• _TASK_
Each entry below should be reproduced character for character.

(Pixel coordinate grounding data)
◇ ◇ ◇ ◇ ◇ ◇ ◇
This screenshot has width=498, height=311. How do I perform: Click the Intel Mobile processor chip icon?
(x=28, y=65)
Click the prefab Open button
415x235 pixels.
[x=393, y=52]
◇ ◇ ◇ ◇ ◇ ◇ ◇
• _EXERCISE RESPONSE_
This screenshot has width=498, height=311. How do I perform: Click the Intel Mobile processor chip icon?
(x=28, y=65)
Click the prefab Open button
415x235 pixels.
[x=393, y=52]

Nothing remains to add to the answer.